The point at which it falls off the support depends largely on the details of the support, so I don’t see it as significant. E.g. if the tip of the gyroscope is a small ball, sitting on a tiny cup that can rotate freely, the gyroscope could go well below the horizontal. In the extreme, it ends up vertical again, the KE of the precession having gone back into axial spin.

 

[Malwina]

Okay, I understand. Would it make sense for me to then record the time after it falls off the structure until the internal spinning stops completely? After this point there would be no KE in the gyro.

 

[haruspex]

Would it make sense for me to then record the time after it falls off the structure until the internal spinning stops completely?

Doesn’t make sense to me.
The trouble is that your stated aim, finding the min KE that it does not fall off, is not well defined. As I wrote, it depends on the details of the support.
Were you given this task or did you make it up? If the latter, I suggest taking precessing at the horizontal as the end point.

 

[Malwina]

Were you given this task or did you make it up? If the latter, I suggest taking precessing at the horizontal as the end point.

I made it up, my project is "how does the energy in a gyroscope change with time" but now I understand why my approach does not give appropriate results. By "end point" do you mean I should assume it is at minimum energy then? I do not understand how I would be able to calculate energy loss otherwise. I can calculate (from the recordings) ωp at any time, but ω only at the initial point.

 

[haruspex]

I can calculate (from the recordings) ωp at any time, but ω only at the initial point.

You can use the precession equation to deduce $\omega$ from $\omega_p$ and the torque.

 

[Malwina]

Thank you for your continued help! I think there is a problem in my calculations, because my internal disc has a different orientation than the one on the attached image. (I also attached a photo of my gyro). That would make the initial axes of both spin and of precession vertical and parallel (even the same, I think) and at the end point they would be perpendicular (precession about the vertical and spin about the horizontal).

The KE involved in the spin about the axis is $\frac 12 I_z\omega^2$. That associated with the precession is $\frac 12(I_x+mh^2)\Omega^2$. (I forgot the $mh^2$ previously, so this will get a different result.)
I assume $I_x=\frac 12I_z$, as for a disc, so I'll simplify $I_z$ to just $I$.

I cannot crack how that would affect these formulas. Do I disregard the +mh^2?

 

[hutchphd]

I cannot crack how that would affect these formulas. Do I disregard the +mh^2?

Feynman does a good job on precession. In particular fig. 20-6 and its environs.

 

[Malwina]

Feynman does a good job on precession. In particular fig. 20-6 and its environs.

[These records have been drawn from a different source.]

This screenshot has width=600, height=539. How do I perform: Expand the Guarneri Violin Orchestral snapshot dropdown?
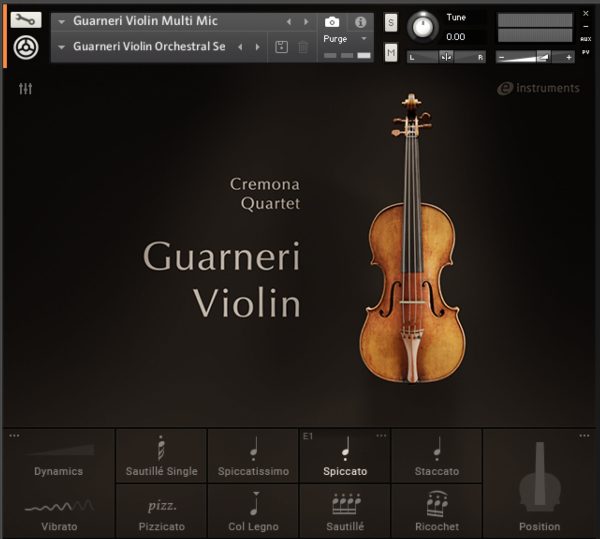(x=61, y=47)
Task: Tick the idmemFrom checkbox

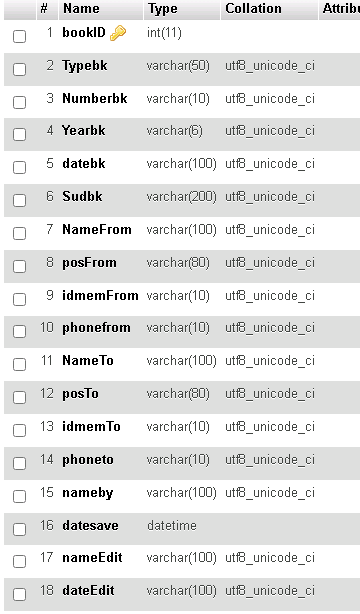Action: (x=20, y=299)
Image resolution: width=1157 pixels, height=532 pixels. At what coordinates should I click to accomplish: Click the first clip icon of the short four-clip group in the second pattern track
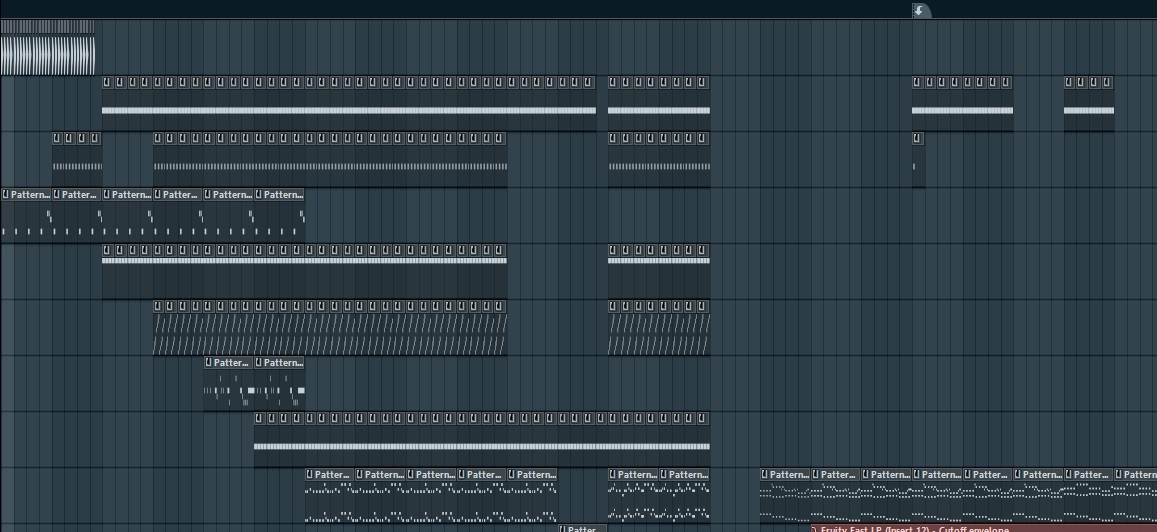tap(58, 138)
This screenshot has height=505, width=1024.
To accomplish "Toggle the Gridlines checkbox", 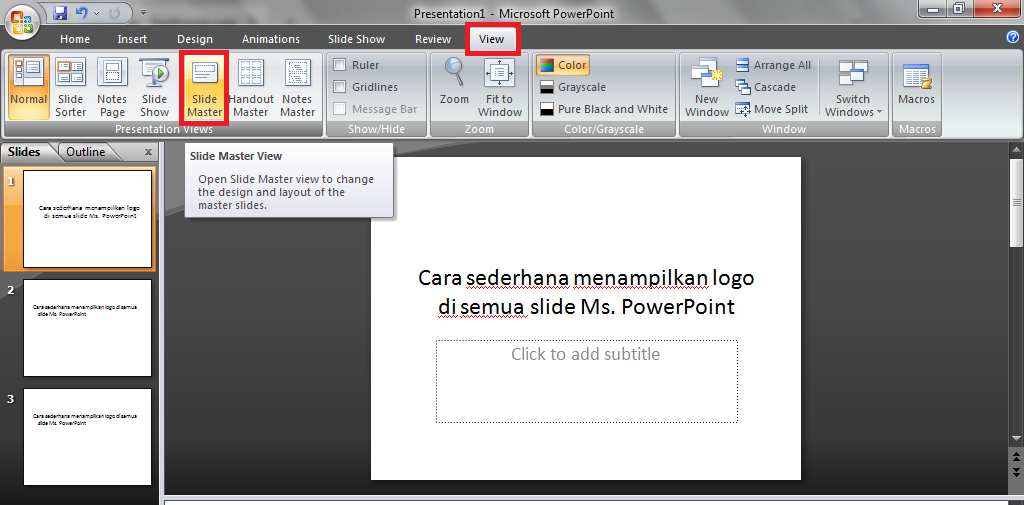I will 340,87.
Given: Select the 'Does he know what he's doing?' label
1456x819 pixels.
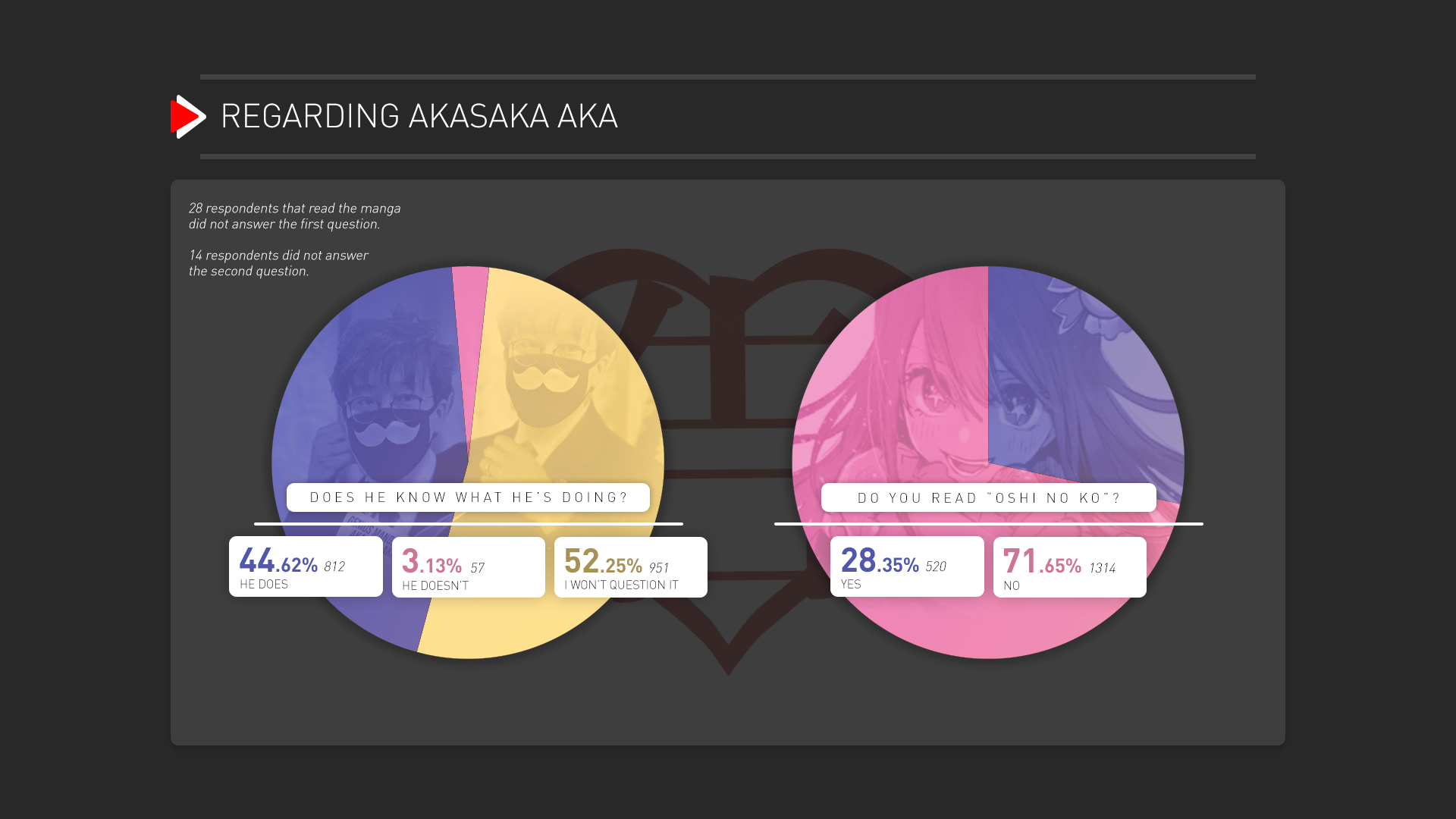Looking at the screenshot, I should [468, 497].
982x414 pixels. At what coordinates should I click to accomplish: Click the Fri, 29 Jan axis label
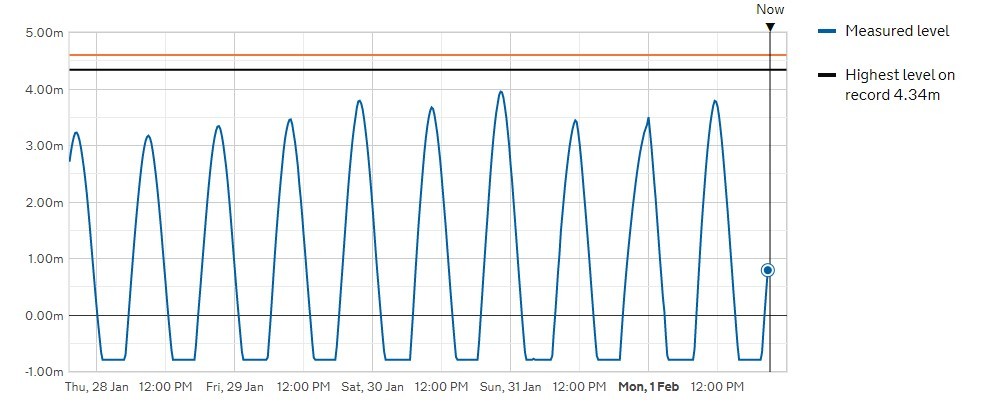[x=235, y=386]
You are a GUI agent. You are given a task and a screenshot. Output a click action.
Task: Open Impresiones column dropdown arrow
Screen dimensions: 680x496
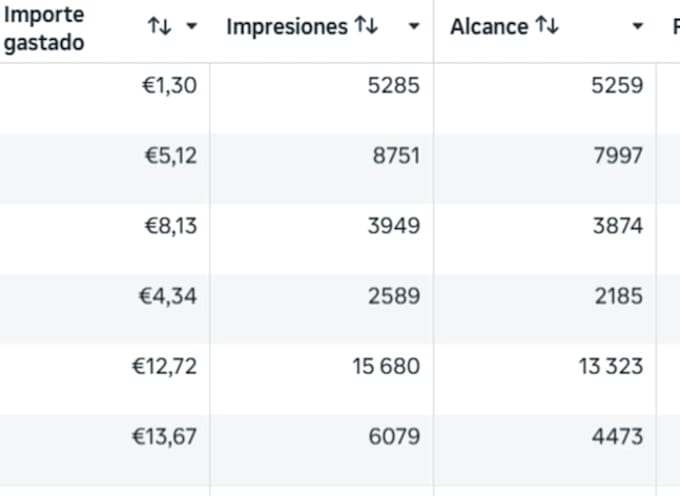414,26
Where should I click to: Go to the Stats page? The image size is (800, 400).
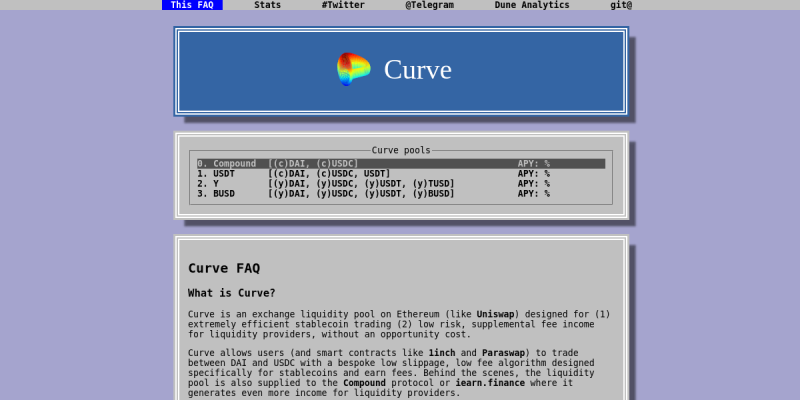coord(267,5)
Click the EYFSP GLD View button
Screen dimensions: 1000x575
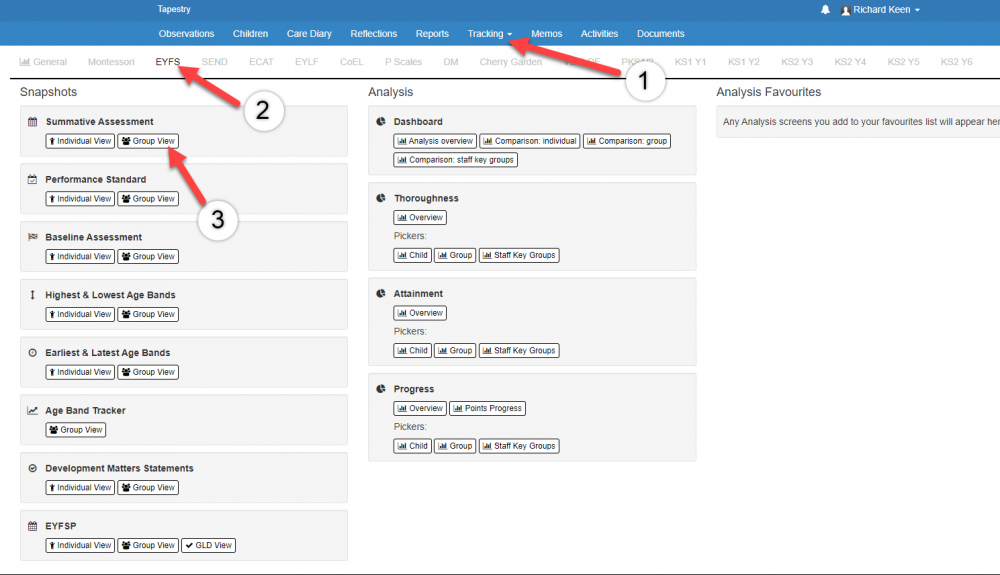(x=208, y=545)
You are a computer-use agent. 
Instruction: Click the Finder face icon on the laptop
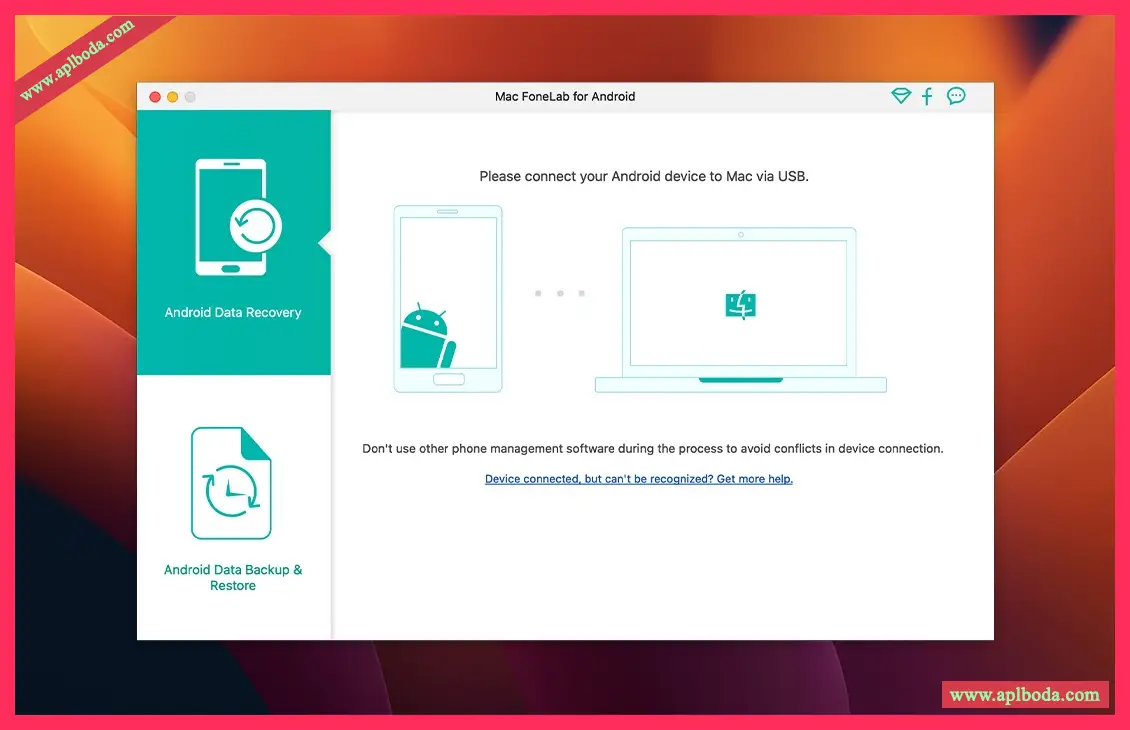click(740, 305)
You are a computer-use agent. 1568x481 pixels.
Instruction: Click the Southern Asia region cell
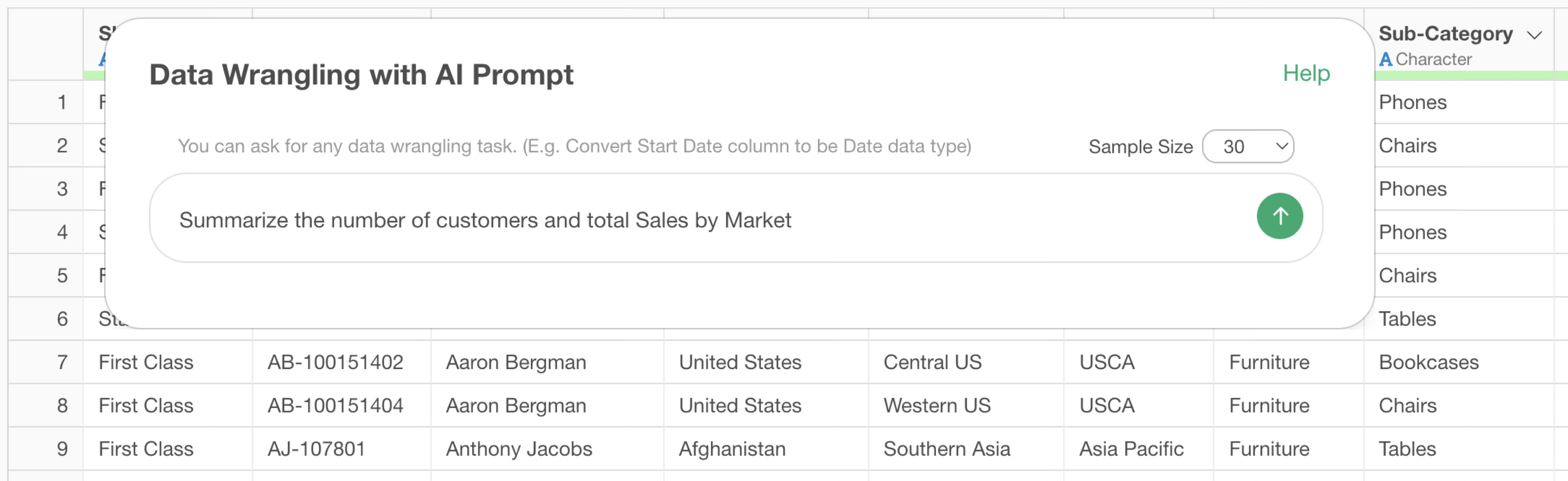coord(947,449)
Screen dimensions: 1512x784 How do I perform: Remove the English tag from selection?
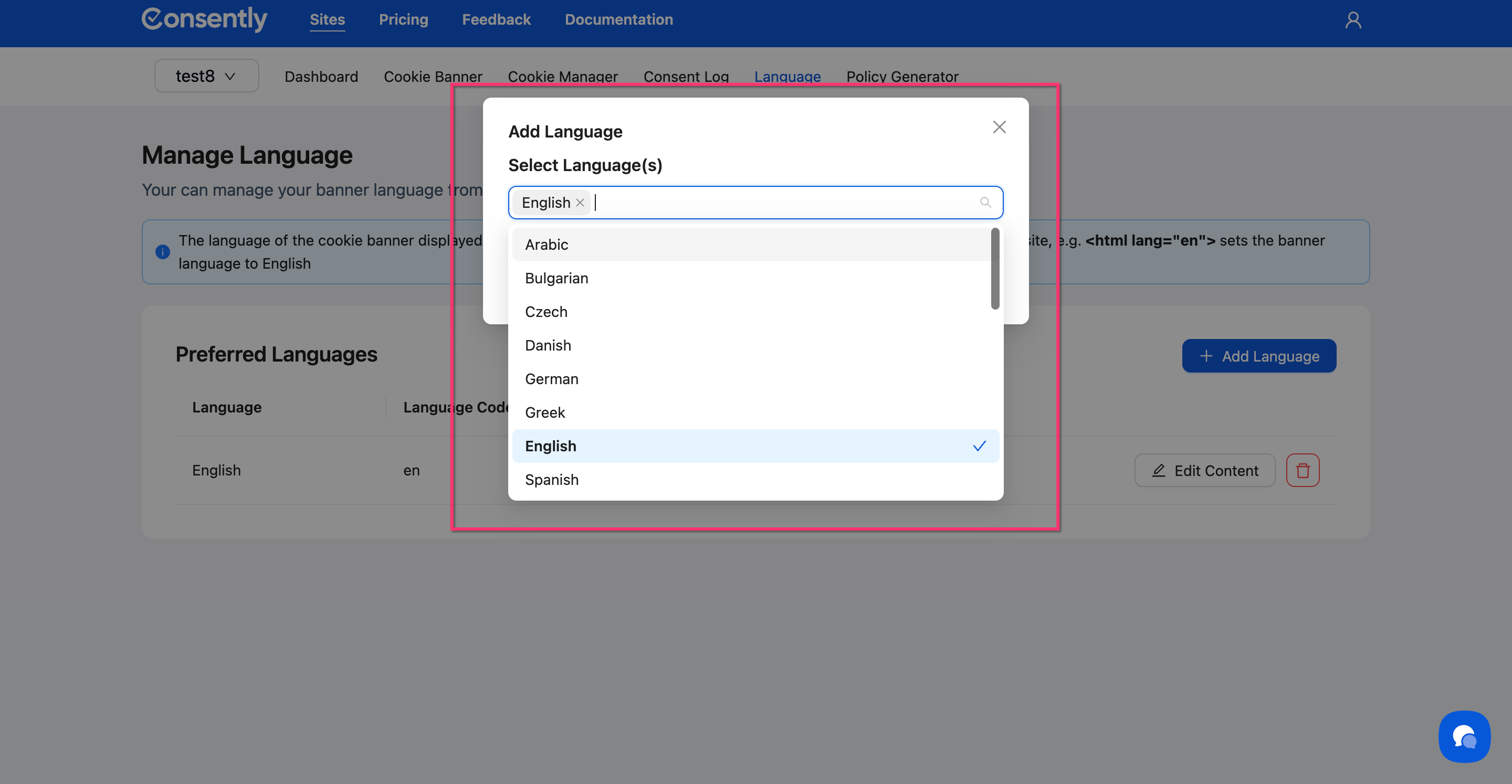point(580,203)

Okay, I understand how the equations for new Torques are derived. Does moment of inertia (I) work analogously, because τ = Iα, so
Iz′=Iz
Ix′=Ixcosθ+Iycosθ
Iy'=Iycosθ-Ixsinθ?

 

[hutchphd]

The moment of inertia is fixed (in the frame of reference attached to the body). It is a matrix that is diagonal in the coordinate system that recognizes the symmetry of the body. Those are the body coordinates usually chosen. Your question is rather general.....I do not know what you need here, please be specific.

 

[Malwina]

Generally, I want to calculate the energy loss in the gyroscope overtime. To do that I did the evaluation of the dependency of KE on ωp as haruspex sugested in #14. Now I realized that there might be a problem with the formulas, as I think the spin axis and precession axis are not parallel, but perpendicular at the end point (when the gyroscope tipped to the horizontal). Now I'm looking for a way to incorporate this into the formula for KE associated with precession, but I do not know how.

Basically, I am looking for a formula relating KE with ωp.

 

[Malwina]

Oh! Nevermind! I misunderstood what the parallel axis theorem refered to. It is not the spin and precession axes that are parallel, but spin about the side of the disc and the spin about the centroid of the disc. The formulas work then, thank you.

My new idea is to put the gyroscope at the horizontal initially and since I found a function expressing KE as a function of ωp, I can calculate KE at different times by measuring ωp.